### [Excerpt to read]
● ● ● ● ●

# Not sure if anyone can answer this so I can understand it



## Pudsey_Bear (Sep 25, 2008)

But, our TV is about 18 watts according to the manual, it has a power supply with an output of 12v, but the nice man in the shop said don't run it on 12v as it's not stable, so I was wondering what the real drain on the LBs would be if I run it from the 600w inverter, or on 12v direct from the LBs?


----------



## Zebedee (Oct 3, 2007)

Without doing the sums, the drain would be greater if you use the inverter.

Inverters are not very energy efficient, and in any case, however good it was there is always some loss of energy whenever it is converted in any way.

If there wasn't, you would have won a million quid for inventing a perpetual motion machine! :wink: 

Dave


----------



## froggy59 (Jan 18, 2009)

Hi Kev
I run our TV direct from the 12v socket which I think is wired direct to the LB have done this for 12 months and 2 years in our last Mh.
fingers crossed no problems up to now.

Alan


----------



## Stanner (Aug 17, 2006)

Easy answer is buy a stabilised 12v supply.

http://www.maplin.co.uk/p/12v-3a-universal-dc-power-supply-with-6-power-tips-a92jh


----------



## aldra (Jul 2, 2009)

Not a clue

But I'm bored :lol: 

Aldra


----------



## Brian-the-Snail (Dec 1, 2011)

Hi Kev,
I got a 12 volt stabalised supply from Maplins, one with various outputs and a socket which matched the TV. Had no problems TV works great. From memory I paid around £10 when it was on an offer.

Clive


----------



## listerdiesel (Aug 3, 2012)

The voltage on your leisure batteries is about as stable as it gets, can't see why the guy in the shop made that comment. The TV will have its own internal switch-mode power supply anyway to give the required internal voltages that it needs.

● ● ● ● ●

### [Dataset]
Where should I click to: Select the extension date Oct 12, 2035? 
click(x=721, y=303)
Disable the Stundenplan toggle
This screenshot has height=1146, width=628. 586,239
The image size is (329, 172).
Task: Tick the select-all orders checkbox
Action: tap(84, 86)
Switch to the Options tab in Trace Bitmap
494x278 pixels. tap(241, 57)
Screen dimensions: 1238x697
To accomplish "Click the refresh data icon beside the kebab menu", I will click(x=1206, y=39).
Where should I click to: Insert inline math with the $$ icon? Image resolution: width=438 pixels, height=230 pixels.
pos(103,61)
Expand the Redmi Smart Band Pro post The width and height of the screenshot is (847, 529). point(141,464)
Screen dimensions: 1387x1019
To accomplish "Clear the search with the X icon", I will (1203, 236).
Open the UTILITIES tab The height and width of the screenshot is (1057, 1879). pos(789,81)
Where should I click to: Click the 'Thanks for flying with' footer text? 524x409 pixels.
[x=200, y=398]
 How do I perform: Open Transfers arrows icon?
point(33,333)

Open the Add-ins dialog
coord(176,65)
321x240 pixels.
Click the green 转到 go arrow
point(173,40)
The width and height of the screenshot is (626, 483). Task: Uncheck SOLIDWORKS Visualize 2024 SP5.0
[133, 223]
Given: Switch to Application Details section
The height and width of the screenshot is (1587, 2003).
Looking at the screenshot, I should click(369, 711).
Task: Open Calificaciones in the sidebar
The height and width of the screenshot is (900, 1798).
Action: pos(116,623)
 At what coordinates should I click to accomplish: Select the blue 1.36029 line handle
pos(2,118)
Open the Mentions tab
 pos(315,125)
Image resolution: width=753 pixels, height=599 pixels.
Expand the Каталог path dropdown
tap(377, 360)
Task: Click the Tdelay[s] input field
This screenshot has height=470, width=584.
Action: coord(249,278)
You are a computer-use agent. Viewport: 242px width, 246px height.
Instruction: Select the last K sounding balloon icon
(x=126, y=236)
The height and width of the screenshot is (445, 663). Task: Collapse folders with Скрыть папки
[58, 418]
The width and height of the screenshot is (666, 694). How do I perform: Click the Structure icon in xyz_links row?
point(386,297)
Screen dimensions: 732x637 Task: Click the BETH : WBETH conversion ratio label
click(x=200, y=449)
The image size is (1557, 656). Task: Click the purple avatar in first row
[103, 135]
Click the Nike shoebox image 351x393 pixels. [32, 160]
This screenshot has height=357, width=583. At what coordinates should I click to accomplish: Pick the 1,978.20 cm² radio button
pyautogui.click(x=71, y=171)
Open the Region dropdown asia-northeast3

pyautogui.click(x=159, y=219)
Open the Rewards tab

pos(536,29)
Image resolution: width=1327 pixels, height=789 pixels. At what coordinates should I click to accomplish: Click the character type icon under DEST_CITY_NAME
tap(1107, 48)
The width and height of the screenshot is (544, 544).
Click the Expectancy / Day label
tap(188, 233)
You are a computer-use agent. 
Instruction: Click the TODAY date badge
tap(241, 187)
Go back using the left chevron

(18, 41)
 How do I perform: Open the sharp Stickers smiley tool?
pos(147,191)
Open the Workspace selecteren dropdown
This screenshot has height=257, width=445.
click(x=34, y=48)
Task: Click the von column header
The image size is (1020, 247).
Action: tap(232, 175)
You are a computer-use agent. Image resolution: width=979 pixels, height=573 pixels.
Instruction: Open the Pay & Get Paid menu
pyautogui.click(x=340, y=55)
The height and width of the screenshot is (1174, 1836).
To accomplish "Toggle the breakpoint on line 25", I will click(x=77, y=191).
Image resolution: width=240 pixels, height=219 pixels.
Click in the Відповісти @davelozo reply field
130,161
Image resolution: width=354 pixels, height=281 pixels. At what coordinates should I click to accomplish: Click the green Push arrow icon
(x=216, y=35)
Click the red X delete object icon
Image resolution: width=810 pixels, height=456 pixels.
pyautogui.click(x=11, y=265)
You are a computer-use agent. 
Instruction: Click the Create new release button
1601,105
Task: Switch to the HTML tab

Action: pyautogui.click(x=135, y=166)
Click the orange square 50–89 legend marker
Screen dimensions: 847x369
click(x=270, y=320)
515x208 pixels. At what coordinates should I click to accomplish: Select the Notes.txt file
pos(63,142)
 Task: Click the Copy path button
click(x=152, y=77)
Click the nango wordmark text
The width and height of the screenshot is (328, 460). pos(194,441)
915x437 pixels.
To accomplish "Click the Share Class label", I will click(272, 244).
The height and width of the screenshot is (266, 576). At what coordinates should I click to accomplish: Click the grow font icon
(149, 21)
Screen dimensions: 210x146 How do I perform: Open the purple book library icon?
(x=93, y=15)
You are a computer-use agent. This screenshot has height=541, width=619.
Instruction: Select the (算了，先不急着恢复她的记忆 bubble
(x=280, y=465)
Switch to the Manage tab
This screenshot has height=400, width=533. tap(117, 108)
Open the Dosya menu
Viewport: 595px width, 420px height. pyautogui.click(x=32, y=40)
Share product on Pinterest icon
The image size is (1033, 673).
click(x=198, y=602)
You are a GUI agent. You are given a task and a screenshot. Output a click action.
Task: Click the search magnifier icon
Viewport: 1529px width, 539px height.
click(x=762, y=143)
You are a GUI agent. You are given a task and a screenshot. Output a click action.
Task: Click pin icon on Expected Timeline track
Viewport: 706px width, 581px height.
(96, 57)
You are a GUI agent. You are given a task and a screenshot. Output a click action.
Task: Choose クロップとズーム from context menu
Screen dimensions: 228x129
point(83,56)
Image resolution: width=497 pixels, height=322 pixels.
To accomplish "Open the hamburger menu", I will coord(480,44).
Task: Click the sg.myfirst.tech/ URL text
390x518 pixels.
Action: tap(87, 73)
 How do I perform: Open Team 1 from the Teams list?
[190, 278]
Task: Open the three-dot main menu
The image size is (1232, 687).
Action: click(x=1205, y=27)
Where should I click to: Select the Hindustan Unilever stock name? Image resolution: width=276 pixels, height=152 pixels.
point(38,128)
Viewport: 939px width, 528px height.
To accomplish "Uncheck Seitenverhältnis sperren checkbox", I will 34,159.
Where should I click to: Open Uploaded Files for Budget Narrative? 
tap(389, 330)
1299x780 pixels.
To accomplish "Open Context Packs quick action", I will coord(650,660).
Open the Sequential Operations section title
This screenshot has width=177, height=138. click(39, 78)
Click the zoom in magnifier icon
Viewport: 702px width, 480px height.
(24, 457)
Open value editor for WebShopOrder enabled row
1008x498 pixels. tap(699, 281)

● ● ● ● ●

### [Exercise requirements]
A – Using the thread on powering the TV, determine whether each statement below agrees with it: (i) the TV draws about 18 watts according to its manual; (ii) one reply states that the drain would be lower with the inverter; (iii) the stabilised supply bought from Maplins cost around £10. Answer yes or no for each, and quote the deciding words of the thread.
B – Reproduce the passage of the thread on powering the TV from "But I'm bored" to "on an offer.".
C – Answer these questions from the thread on powering the TV:
(i) What output voltage does the TV's power supply have?
(ii) What does one reply give as the easy answer?
(iii) According to the last reply, what does the TV have to provide its required internal voltages?

### [Task-by-task solutions]
A –
(i) Yes: "our TV is about 18 watts according to the manual"
(ii) No: "the drain would be greater if you use the inverter."
(iii) Yes: "From memory I paid around £10 when it was on an offer."

B –
But I'm bored :lol: 

Aldra


----------



## Brian-the-Snail (Dec 1, 2011)

Hi Kev,
I got a 12 volt stabalised supply from Maplins, one with various outputs and a socket which matched the TV. Had no problems TV works great. From memory I paid around £10 when it was on an offer.

C –
(i) 12v
(ii) Buying a stabilised 12v supply
(iii) Its own internal switch-mode power supply